____ Supplied passage

Some 3D printers can print in sugar and do it by weaving intricate geometric shapes, but what if you wanted something like pizza or lasagna? The Foodini is an example of such a machine, which has been shown to print things like ravioli, pizza, and even a burger. It’s still pretty primitive, but clearly the concept can work.
As supporting technologies also advance you may one day have a machine in your home that makes complete, delicious meals out of raw materials such as protein and fats, without the need to kill any animals or harvest any veggies.
Printing a chair, a bumper, or cellphone holder is pretty easy. They aren’t complicated structures with moving parts or electronics. If you want to make an electronic gadget with a 3D printer you still have to buy the actual guts off a shelf. While there are 3D printers that can print in metal, getting one to print working circuitry or (gasp!) microchips would be a true revolution.
That’s starting to change and there are already experimental systems that can print basic circuits. The ability to print electronic components would open up so many possibilities it’s hard to fathom. For one thing, it may be possible to print circuits on things like contact lenses and in clothes. Apart from that, you may do things like print out your own smartphone using an advanced multi-material 3D printer.
One very attractive thing about 3D printers is that they have the potential to be very eco-friendly. Mass production, however, also leads to a lot of disposability and a lot of waste. One day when you print clothing or parts you may be able to put them right back into the printer when they wear out, where it may process them back into raw material. Although that would still require new energy, if we’ve found better sustainable sources of power in the future these technologies could work very well together.
Some present-day 3D printers are already playing with the concept:
The ProtoCycler is a 3D printer that will take your plastic bottles and turn them into filament to print all sorts of other things. You can also throw your botched 3D printing jobs right back into the grinder to try again. Given how pricey filament can be that’s a fantastic idea and the printer should pay for itself eventually if you print a lot.
The Radical Future
Along with other speculative technologies such as nanobot manufacturing and AI-driven production, we may one day live in a world where no one has to work in order to take care of their needs. Automated farming (or vat-grown food) and automatic manufacturing systems could provide a universal and efficient way for every person to sustain themselves. It would be far greener than the way we do things today and would turn the entire view of what a person should be doing with their lives on its head.

________

- [Exercise instructions]:
1. In the passage on 3D printing, what does the ProtoCycler turn plastic bottles into?
2. Write out the stretch of the 3D printing passage from "The Radical Future" through "on its head.".
The entries have no role in this work.

____ Given records

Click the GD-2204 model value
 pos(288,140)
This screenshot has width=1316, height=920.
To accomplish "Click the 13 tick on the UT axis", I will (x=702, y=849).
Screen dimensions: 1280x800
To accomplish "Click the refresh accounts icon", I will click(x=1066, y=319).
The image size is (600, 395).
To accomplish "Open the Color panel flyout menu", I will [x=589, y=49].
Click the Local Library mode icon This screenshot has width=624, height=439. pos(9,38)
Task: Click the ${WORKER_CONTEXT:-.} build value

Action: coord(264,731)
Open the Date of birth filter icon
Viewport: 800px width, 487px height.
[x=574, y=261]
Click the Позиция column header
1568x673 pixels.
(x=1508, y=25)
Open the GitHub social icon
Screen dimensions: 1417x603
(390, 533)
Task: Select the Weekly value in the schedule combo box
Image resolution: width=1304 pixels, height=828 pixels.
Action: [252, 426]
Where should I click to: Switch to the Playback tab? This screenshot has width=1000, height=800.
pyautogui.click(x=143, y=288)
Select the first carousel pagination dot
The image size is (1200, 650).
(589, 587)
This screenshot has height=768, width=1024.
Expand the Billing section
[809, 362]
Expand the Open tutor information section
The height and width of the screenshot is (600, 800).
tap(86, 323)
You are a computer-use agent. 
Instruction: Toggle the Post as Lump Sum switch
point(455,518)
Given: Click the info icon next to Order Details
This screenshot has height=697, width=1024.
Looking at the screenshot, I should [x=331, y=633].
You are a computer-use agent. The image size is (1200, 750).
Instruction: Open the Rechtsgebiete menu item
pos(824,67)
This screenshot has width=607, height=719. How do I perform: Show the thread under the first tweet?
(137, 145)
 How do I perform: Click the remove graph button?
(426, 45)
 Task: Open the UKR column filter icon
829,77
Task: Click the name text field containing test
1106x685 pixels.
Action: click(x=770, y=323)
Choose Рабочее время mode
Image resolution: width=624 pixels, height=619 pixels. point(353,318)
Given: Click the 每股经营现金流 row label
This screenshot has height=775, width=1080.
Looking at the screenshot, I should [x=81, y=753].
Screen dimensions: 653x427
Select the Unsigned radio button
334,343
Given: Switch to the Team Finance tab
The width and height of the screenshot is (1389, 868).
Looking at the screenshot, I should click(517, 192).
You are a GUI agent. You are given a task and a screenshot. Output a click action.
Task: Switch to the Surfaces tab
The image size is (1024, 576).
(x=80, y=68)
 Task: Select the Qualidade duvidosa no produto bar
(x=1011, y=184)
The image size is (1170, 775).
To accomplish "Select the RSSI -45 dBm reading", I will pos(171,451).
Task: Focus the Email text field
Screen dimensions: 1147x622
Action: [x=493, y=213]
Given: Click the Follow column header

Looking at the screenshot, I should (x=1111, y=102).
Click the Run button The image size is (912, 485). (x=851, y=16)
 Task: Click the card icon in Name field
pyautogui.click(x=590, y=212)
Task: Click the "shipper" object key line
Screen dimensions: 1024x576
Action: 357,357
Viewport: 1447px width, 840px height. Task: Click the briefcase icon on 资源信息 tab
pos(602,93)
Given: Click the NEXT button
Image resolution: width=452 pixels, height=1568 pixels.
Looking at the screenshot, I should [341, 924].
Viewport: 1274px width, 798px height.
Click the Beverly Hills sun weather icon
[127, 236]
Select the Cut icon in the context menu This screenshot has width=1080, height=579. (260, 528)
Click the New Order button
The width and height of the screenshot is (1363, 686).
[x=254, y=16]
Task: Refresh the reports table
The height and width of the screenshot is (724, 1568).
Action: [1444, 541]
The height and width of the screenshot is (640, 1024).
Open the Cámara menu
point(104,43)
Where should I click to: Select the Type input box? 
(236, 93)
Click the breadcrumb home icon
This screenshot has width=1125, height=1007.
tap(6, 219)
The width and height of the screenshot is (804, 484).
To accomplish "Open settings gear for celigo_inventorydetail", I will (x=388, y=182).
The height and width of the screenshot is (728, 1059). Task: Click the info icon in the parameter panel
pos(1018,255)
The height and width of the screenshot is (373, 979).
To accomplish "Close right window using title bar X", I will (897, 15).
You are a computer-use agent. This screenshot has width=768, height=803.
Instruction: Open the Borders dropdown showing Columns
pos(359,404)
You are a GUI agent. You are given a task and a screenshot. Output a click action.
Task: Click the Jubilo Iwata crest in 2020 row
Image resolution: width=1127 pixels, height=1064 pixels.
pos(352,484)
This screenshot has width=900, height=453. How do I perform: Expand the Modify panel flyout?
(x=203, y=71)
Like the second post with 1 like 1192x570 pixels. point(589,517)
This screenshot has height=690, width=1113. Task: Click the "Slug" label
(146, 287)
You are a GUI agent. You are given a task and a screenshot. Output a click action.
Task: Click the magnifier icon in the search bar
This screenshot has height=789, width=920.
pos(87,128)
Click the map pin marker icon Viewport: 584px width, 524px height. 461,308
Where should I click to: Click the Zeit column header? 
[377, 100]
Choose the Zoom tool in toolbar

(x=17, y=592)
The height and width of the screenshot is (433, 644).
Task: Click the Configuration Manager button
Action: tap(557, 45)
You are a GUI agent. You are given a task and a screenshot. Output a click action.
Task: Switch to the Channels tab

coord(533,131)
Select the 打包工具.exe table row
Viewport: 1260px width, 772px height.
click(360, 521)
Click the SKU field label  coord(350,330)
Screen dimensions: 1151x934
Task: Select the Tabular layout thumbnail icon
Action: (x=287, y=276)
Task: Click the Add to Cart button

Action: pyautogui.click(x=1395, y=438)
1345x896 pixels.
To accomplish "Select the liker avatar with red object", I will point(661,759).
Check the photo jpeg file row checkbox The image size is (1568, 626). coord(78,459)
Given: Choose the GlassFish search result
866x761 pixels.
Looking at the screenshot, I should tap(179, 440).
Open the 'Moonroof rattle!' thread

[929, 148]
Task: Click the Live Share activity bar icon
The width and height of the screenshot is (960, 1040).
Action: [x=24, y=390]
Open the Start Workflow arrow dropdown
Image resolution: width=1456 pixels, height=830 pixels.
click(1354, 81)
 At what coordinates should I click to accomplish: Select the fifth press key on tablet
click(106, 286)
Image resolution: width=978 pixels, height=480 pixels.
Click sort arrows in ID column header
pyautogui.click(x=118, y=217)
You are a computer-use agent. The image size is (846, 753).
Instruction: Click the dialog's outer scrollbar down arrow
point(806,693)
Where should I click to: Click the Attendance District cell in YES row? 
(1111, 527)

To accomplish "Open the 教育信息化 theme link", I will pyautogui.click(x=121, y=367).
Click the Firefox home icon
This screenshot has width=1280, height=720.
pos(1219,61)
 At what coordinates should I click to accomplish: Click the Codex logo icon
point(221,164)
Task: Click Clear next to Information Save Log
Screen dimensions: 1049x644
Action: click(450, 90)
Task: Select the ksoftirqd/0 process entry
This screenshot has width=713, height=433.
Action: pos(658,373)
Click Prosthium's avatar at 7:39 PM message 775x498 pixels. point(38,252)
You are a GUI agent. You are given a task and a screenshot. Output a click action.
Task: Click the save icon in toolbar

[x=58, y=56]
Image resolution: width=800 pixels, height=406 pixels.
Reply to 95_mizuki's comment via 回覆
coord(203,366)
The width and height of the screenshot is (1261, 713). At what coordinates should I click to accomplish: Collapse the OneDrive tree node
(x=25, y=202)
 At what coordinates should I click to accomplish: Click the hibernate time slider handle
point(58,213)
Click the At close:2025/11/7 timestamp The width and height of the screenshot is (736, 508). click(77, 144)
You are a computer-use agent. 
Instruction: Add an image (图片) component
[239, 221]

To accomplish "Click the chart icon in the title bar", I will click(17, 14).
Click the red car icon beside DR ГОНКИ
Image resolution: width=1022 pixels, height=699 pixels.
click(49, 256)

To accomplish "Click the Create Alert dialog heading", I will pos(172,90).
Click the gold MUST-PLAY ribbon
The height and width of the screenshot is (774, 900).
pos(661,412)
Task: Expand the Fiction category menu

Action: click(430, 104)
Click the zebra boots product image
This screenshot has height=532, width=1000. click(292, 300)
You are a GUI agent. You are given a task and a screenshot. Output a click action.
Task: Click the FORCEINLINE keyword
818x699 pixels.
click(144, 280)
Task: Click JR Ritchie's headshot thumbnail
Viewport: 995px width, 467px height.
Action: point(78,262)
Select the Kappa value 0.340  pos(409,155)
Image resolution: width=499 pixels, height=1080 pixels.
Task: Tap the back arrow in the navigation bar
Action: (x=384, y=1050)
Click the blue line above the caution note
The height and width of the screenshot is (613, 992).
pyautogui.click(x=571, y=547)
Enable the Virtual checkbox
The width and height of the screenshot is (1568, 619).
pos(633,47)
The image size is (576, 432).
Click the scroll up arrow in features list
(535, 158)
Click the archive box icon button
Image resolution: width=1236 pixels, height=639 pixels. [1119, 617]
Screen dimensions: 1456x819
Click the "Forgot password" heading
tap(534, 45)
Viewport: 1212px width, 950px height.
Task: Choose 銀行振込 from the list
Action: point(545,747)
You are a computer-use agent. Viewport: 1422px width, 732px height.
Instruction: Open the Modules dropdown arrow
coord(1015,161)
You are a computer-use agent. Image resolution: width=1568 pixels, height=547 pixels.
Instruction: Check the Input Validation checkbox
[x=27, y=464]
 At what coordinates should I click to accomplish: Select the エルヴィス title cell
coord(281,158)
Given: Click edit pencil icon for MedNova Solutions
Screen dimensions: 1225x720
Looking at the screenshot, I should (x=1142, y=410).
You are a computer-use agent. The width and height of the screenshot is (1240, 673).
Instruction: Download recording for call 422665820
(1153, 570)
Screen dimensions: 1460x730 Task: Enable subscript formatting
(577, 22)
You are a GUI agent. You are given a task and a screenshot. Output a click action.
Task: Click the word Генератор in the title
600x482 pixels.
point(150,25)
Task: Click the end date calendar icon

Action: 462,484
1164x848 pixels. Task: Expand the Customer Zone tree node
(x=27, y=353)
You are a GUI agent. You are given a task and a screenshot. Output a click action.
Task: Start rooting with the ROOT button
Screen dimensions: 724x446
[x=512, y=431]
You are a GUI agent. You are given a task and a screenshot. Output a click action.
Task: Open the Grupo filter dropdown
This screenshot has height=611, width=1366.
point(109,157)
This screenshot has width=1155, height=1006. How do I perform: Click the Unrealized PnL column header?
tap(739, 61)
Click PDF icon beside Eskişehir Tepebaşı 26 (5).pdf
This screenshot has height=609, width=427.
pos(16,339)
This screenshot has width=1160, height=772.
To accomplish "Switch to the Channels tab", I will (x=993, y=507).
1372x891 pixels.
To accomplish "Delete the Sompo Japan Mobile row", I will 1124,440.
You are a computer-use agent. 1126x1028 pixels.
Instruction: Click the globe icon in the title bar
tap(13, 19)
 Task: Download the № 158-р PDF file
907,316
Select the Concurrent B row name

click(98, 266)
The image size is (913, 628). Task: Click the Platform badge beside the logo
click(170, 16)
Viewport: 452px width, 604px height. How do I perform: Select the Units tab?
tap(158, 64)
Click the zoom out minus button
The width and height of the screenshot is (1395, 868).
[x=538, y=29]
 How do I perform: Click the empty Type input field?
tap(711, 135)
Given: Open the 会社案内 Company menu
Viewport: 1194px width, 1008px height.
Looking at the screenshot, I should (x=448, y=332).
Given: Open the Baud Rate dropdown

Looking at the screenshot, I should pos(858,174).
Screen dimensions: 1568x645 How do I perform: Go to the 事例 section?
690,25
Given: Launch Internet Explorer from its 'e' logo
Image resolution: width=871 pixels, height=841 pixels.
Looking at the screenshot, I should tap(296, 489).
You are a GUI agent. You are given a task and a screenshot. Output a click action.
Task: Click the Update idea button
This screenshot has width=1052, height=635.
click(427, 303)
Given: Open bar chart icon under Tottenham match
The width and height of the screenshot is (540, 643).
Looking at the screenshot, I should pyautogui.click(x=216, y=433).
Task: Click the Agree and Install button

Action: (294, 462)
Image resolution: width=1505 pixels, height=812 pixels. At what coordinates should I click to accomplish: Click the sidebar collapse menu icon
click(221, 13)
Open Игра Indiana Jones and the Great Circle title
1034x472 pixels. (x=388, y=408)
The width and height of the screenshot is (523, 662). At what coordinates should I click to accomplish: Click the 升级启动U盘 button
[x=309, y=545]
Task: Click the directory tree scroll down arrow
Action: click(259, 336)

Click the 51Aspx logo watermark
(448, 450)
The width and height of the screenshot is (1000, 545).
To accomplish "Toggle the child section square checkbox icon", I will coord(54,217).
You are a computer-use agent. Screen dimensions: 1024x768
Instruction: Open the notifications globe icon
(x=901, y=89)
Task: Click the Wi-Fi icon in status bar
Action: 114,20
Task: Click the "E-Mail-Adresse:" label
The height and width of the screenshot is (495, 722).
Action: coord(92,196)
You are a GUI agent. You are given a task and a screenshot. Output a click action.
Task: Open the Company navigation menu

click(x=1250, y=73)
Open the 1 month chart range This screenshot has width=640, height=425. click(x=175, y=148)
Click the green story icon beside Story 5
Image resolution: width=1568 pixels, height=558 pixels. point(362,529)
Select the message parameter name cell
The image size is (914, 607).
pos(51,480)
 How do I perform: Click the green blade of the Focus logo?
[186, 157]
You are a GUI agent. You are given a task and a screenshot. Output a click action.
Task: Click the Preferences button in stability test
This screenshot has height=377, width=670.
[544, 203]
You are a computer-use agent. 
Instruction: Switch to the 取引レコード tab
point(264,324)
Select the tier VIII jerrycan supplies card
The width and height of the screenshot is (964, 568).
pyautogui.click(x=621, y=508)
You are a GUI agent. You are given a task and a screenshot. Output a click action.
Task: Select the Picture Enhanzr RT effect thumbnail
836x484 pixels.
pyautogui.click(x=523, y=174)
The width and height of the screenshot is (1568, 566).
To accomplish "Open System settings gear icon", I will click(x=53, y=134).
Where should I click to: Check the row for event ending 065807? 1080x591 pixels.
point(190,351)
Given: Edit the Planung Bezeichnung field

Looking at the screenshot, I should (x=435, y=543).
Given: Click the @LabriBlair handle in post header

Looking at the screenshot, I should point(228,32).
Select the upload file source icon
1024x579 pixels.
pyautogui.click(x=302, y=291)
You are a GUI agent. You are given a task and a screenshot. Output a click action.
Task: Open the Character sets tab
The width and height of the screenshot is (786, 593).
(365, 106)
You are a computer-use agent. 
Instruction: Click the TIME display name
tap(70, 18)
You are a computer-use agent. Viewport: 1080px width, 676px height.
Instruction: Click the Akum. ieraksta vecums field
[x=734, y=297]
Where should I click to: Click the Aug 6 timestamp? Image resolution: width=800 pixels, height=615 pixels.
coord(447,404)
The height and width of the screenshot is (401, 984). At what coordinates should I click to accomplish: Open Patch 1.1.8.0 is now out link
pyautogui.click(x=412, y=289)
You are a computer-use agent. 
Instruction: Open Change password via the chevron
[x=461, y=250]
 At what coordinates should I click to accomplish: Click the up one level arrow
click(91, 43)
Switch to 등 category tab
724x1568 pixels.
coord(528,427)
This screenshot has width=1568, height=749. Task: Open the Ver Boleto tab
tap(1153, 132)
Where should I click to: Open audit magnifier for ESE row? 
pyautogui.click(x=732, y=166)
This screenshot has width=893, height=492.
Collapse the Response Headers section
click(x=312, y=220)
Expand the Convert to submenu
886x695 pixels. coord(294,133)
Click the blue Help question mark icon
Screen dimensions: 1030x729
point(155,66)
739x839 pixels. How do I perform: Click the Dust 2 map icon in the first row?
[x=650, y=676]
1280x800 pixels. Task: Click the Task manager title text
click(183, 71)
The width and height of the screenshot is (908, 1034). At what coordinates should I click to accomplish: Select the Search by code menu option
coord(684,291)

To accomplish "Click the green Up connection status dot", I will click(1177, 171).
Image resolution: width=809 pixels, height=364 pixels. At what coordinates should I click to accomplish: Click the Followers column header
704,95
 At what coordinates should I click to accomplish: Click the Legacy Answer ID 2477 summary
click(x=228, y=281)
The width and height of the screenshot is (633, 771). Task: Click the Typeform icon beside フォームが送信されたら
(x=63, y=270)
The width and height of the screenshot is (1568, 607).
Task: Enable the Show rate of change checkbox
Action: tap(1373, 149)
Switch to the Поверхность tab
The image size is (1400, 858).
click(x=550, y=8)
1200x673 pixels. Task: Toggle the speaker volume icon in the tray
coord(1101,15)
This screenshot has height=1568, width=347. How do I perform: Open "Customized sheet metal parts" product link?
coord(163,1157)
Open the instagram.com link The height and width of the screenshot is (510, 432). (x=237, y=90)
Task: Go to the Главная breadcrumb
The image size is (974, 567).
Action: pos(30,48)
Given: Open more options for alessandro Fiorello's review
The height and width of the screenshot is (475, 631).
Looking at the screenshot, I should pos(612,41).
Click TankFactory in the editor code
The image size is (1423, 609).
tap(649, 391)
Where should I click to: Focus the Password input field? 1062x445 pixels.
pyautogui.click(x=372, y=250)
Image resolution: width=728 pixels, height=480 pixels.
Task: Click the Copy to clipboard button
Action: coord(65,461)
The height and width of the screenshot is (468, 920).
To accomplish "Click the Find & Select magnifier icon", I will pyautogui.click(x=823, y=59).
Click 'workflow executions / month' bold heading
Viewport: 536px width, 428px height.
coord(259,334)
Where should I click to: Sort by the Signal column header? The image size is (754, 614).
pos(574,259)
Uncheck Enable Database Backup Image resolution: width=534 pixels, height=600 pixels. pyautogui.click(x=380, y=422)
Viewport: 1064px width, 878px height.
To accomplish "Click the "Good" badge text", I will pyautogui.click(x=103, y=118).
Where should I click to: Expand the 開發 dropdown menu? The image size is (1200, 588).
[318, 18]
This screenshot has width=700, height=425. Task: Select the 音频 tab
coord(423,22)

________

- [Solved tasks]:
1. Filament for printing other things.

2.
The Radical Future
Along with other speculative technologies such as nanobot manufacturing and AI-driven production, we may one day live in a world where no one has to work in order to take care of their needs. Automated farming (or vat-grown food) and automatic manufacturing systems could provide a universal and efficient way for every person to sustain themselves. It would be far greener than the way we do things today and would turn the entire view of what a person should be doing with their lives on its head.